How to Calm a Cat Anxious Because of the New Dog

Cats and dogs can get along and even be friends.

Cats and dogs can get along and even be friends.

Although cats and dogs are notorious enemies in movies and popular culture, the two species can learn to peacefully coexist. However, many cats are anxious when a new dog enters their family, and calming an anxious cat is a combination of proper socialization and controlling the environment.

Buy crates for both your dog and your cat. Your cat should be able to easily access her crate to get away from the dog, so place it somewhere away from the dog, such as on top of a bookshelf. Place your dog in his crate when he is being rambunctious or chasing the cat. Crates have a soothing effect on both dogs and cats and can help keep both pets safe until they make peace with one another.

Socialize your dog and cat to one another. Allow them to spend supervised time together and give them both treats during this time. This helps both animals develop positive associations with one another. Your cat will feel less fearful and your dog will be less likely to chase your cat. Socialization is most effective while your dog is still a puppy.

+++

• [Task directions]
Resume the guide on calming a cat made anxious by a new dog, picking up after its last sentence.

[Rows on where targets appear]
+++

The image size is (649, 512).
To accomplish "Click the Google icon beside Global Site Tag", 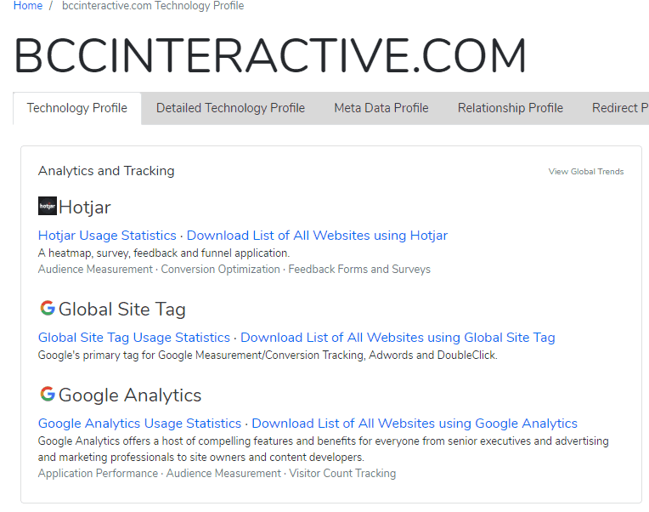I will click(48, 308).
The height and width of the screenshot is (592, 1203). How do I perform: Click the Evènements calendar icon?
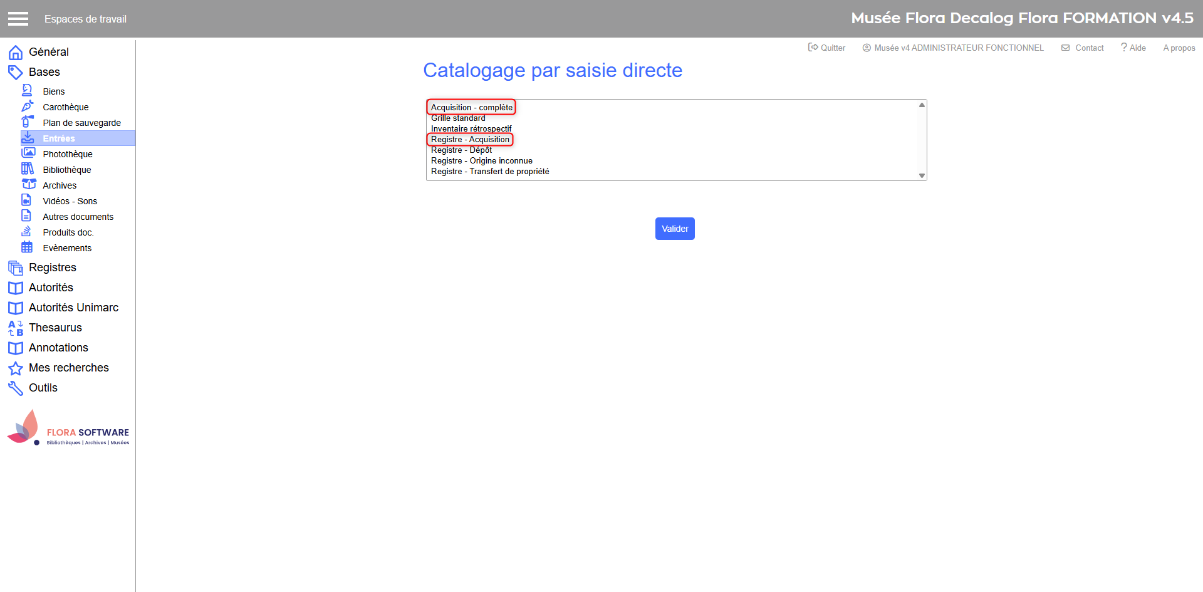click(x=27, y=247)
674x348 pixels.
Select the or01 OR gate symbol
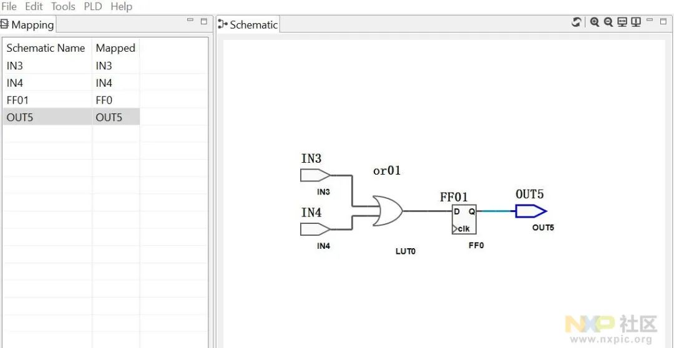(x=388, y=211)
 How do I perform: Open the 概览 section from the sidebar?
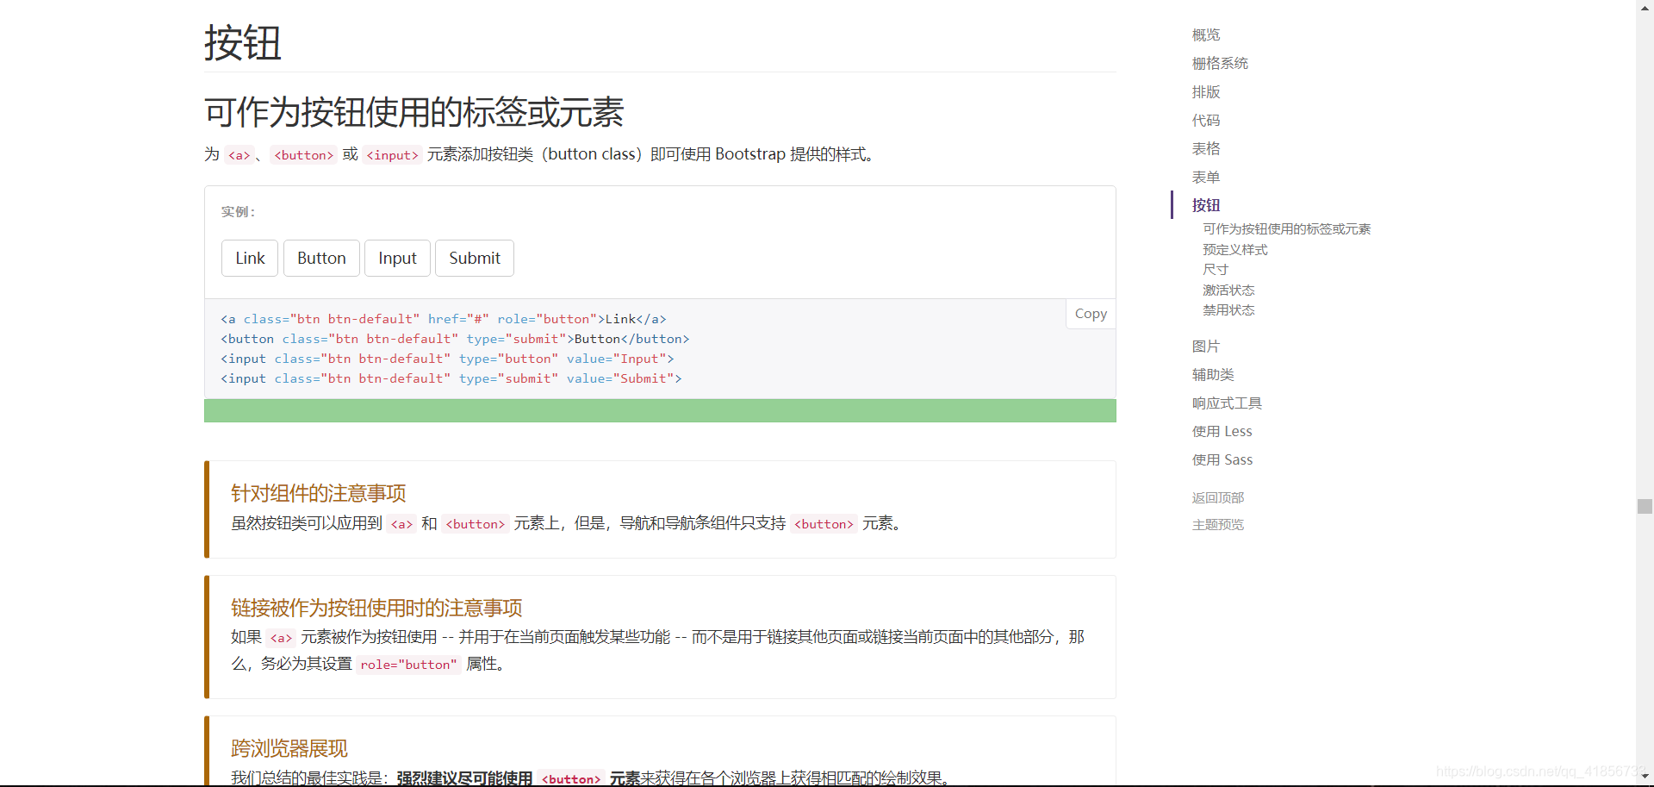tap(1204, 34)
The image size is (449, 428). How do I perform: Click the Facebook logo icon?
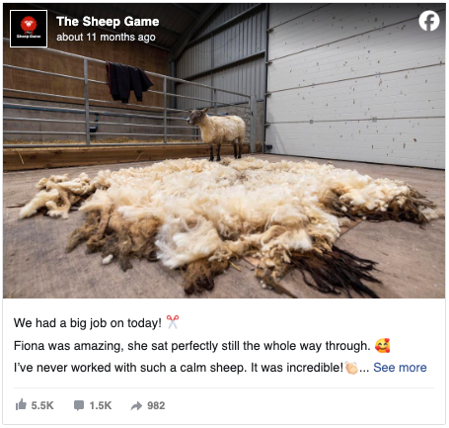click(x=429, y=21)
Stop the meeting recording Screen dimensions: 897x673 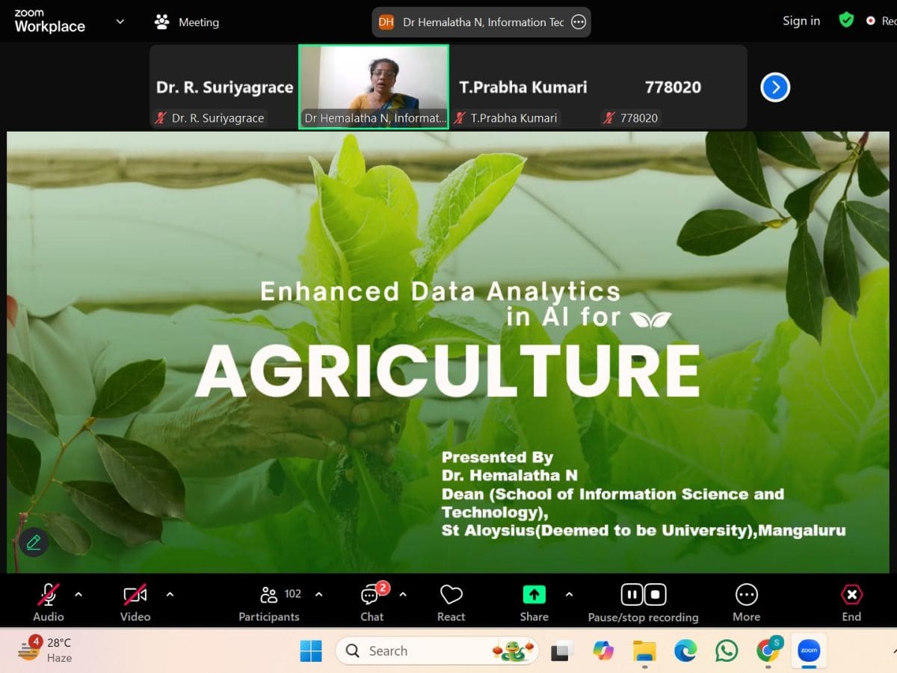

+++

• [Final answer]
Control your dog's behavior. Cats tend to pick up on dog aggression before owners do, so carefully monitor your dog for signs of aggression toward the cat. If the aggression continues, you may need to enlist the assistance of a dog trainer to help bring peace to your house.

Reward confident behavior. When cats get attention such as reassurance and extra playtime for showing fear, they tend to behave more anxiously. Instead, give your cat lots of attention and treats when she approaches your dog. When she behaves fearfully, ignore her or place her in her crate. If, however, she is behaving fearfully because your dog is chasing her or becoming aggressive, crate the dog instead.

Items you will need

  • Cate crate
  • Dog crate
  • Dog treats
  • Cat treats

Tip

  • Avoid leaving your dog and cat alone together until your cat's fear subsides. This can increase anxiety in your cat and aggression in your dog.
 

References

About the Author

Brenna Davis is a professional writer who covers parenting, pets, health and legal topics. Her articles have appeared in a variety of newspapers and magazines as well as on websites. She is a court-appointed special advocate and is certified in crisis counseling and child and infant nutrition. She holds degrees in developmental psychology and philosophy from Georgia State University.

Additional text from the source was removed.